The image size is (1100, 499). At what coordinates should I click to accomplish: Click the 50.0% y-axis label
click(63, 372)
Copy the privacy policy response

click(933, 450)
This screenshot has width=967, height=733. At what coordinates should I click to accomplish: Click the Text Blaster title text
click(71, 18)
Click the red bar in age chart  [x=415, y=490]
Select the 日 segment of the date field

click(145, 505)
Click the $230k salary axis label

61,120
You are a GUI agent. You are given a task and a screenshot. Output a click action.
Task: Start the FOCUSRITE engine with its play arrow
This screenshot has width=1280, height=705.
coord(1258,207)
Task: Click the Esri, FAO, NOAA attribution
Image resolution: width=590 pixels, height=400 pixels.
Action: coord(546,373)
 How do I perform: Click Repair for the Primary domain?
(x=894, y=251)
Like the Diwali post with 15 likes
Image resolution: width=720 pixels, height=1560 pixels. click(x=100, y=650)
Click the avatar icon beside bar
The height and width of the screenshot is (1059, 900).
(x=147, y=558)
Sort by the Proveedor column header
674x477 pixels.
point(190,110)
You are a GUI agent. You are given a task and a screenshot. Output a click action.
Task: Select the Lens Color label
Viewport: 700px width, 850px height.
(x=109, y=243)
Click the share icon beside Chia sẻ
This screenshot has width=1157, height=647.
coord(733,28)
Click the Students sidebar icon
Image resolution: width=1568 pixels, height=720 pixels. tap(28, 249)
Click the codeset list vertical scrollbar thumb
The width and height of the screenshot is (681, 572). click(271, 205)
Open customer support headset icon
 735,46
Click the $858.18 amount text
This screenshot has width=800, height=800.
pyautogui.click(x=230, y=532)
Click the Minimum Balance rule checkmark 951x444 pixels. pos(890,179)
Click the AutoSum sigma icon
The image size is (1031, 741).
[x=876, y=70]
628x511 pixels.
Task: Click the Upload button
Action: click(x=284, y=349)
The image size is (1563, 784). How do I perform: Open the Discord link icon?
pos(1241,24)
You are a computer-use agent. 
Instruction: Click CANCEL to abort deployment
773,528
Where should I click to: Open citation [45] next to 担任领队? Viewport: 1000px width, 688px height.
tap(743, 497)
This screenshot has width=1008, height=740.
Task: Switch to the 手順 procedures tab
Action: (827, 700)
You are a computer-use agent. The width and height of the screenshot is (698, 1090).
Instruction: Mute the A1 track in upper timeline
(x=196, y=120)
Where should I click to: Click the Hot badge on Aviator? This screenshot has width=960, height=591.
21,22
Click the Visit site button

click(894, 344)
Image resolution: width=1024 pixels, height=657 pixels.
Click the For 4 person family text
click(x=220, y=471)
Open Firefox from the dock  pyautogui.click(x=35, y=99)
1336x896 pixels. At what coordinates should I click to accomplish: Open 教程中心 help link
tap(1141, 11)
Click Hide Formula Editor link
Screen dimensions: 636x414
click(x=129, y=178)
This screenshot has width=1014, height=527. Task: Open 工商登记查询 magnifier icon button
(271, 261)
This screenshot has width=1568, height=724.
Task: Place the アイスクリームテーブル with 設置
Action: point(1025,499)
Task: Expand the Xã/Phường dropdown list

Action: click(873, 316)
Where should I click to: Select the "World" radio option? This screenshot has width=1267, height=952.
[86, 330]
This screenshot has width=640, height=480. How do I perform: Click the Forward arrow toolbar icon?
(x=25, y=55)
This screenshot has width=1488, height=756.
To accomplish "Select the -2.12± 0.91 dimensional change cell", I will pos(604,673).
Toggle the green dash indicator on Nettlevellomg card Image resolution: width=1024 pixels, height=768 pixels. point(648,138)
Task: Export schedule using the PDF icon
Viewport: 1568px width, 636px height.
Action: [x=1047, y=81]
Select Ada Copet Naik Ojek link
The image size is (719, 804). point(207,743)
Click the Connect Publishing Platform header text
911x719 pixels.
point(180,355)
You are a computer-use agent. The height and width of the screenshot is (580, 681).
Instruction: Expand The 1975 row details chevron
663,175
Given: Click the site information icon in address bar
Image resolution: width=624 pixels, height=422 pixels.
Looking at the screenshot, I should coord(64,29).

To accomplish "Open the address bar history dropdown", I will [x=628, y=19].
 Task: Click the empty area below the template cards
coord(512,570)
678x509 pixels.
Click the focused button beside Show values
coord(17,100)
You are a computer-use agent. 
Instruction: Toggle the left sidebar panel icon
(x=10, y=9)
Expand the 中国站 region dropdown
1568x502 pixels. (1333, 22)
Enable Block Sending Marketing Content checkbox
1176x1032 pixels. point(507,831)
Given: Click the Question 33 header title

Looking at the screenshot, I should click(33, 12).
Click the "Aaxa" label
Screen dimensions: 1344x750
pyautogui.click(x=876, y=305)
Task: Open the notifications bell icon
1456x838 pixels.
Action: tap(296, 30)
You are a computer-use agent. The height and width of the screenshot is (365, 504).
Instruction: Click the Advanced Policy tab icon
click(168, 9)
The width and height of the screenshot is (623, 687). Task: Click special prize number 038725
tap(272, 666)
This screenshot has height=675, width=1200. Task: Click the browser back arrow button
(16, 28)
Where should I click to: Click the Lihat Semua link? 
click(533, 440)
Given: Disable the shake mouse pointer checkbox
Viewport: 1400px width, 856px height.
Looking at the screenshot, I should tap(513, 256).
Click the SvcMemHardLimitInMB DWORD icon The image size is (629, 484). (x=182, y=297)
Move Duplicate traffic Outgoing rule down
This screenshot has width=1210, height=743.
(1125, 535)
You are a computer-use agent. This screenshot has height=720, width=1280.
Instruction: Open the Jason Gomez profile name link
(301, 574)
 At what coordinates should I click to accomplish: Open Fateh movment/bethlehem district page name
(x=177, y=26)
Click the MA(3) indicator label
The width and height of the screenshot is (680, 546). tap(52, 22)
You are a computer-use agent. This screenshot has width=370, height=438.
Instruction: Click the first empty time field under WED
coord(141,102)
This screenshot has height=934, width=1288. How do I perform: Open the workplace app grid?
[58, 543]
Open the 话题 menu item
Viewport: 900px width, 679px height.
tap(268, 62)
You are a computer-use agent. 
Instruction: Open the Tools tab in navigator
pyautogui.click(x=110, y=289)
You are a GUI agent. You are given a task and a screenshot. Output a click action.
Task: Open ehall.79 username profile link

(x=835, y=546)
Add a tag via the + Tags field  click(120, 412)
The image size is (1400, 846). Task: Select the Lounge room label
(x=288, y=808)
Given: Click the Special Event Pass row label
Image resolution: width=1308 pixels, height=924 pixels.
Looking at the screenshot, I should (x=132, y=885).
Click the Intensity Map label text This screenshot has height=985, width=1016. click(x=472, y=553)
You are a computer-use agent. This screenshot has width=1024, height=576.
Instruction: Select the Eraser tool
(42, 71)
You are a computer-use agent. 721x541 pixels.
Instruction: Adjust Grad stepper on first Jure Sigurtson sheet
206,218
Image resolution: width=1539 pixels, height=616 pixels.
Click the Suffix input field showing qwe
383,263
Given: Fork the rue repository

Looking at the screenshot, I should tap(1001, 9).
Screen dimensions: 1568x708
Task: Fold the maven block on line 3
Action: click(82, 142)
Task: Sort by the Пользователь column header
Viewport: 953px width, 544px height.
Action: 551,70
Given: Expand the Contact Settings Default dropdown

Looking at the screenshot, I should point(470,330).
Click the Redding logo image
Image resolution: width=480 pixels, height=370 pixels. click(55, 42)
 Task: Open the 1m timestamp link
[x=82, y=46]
- - - - - - -
= WHAT TO WORK ON =
Among the records, find every line holding the word "will" and copy it.

= RESPONSE FOR THIS EXERCISE =
To accomplish "Select the -2.12± 0.91 dimensional change cell", I will pos(604,673).
To accomplish "Open the address bar history dropdown", I will [x=628, y=19].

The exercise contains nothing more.